Âsım'ın nesli diyordum ya nesilmiş gerçek
İşte çiğnetmedi namusunu, çiğnetmeyecek

Merhum, Asım'ın nesli derken, iman, irfan, fazilet ve bilgi ile donanmış; karakterli, ahlaklı, kişilikli; vatanına, milletine ve dinine sahip çıkan, bunları yüceltmek için tüm imkanları seferber eden çalışkan bir gençliği karakterize ediyor şiirlerinde.

     Gelgelelim geçmişte hedeflenen bu gençlik tasavvurlarının ne kadarının gerçekleşip gerçekleşmediği meselesine. İşte orada fena halde çuvalladığımız gerçeği çok net, apaçık, acı bir hayal kırıklığı olarak karşımızda duruyor maalesef. Biz “Asım’ın Nesli” beklerken karşımızda en faydasızından devasa bir güruh haline gelmiş tik tok neslini buluveriyoruz. Meselenin tek bir sosyal medya platformu olmadığını belirtmeme gerek yok sanırım. Zira bu platformları sayıları gerçekten çok az olan ve faydalı işlerde kullananlara sözüm yok.
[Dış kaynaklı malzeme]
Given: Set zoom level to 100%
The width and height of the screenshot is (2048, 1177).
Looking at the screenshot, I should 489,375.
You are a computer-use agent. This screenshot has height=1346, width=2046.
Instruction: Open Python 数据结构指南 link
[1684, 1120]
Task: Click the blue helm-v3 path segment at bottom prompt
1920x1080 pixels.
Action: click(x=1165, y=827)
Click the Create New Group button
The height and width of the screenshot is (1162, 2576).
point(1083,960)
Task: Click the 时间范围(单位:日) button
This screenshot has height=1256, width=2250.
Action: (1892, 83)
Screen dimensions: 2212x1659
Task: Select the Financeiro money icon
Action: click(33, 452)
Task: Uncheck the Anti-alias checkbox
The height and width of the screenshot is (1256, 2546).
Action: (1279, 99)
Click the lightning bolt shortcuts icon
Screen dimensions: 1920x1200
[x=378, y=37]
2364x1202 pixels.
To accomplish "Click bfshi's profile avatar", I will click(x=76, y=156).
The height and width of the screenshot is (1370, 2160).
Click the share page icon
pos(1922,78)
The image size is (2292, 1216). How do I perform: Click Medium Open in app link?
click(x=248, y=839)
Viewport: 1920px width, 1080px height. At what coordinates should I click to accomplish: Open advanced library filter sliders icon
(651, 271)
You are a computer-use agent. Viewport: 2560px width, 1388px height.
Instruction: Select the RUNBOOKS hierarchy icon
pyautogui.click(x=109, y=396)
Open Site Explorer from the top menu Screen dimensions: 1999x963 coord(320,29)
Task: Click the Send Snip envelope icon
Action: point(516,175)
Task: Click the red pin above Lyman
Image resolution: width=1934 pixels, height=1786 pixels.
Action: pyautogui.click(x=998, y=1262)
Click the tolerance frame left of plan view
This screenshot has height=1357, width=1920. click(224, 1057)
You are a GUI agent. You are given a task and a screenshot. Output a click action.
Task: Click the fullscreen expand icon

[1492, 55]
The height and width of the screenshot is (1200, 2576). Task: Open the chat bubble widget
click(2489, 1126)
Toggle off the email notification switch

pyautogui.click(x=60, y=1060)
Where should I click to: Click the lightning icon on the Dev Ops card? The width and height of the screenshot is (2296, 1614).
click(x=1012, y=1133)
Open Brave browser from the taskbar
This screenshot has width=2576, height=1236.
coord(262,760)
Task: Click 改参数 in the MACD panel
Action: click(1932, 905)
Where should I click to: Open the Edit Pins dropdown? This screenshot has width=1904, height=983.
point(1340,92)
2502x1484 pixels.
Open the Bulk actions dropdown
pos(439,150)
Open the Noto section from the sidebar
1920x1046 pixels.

     Şimdi olayın nasıl korkunç bir boyutta olduğunu anlatabilmek adına kendi hazin deneyimimden iki örnek vermek istiyorum. Benimde içinde bulunduğum gafleti ortaya koyan, ailemde yaşadığım bir olaydan başlayayım önce: 9 yaşındaki küçük oğlum birkaç haftadır plastik pipete benzer çubuklu parçalardan oluşan yapboz oyuncağından kendine garip bir şey yapmış onunla vurdulu kırdılı bir şeyler oynuyordu. Yapmış olduğu oyuncak biraz ebatlı olduğu için evde yer kaplıyordu. Bizde bu yapbozu bozup kaldırmasını gerekirse sonra tekrar yapabileceğini söyledik ama hiçbir şekilde razı olmuyordu. Ne olduğunu anlamadığımız şeyi biz bozmak istediğimizde şiddetle karşı çıkıyor ve ağlıyordu. Haliyle bu oyuncağın ne olduğunu merak ettim ve kendisine sordum İngilizce bir şey söyledi. Telaffuzu da doğru olmadığı için bir şey anlamıyordum. Diğer abileri devreye girdi. Oyuncağın adının skibidi toilet olduğunu öğrendim ama yine bir şey anlamadım. “O ne demek?” diye sorunca aldığım cevaplarla ilk şoku yaşamıştım.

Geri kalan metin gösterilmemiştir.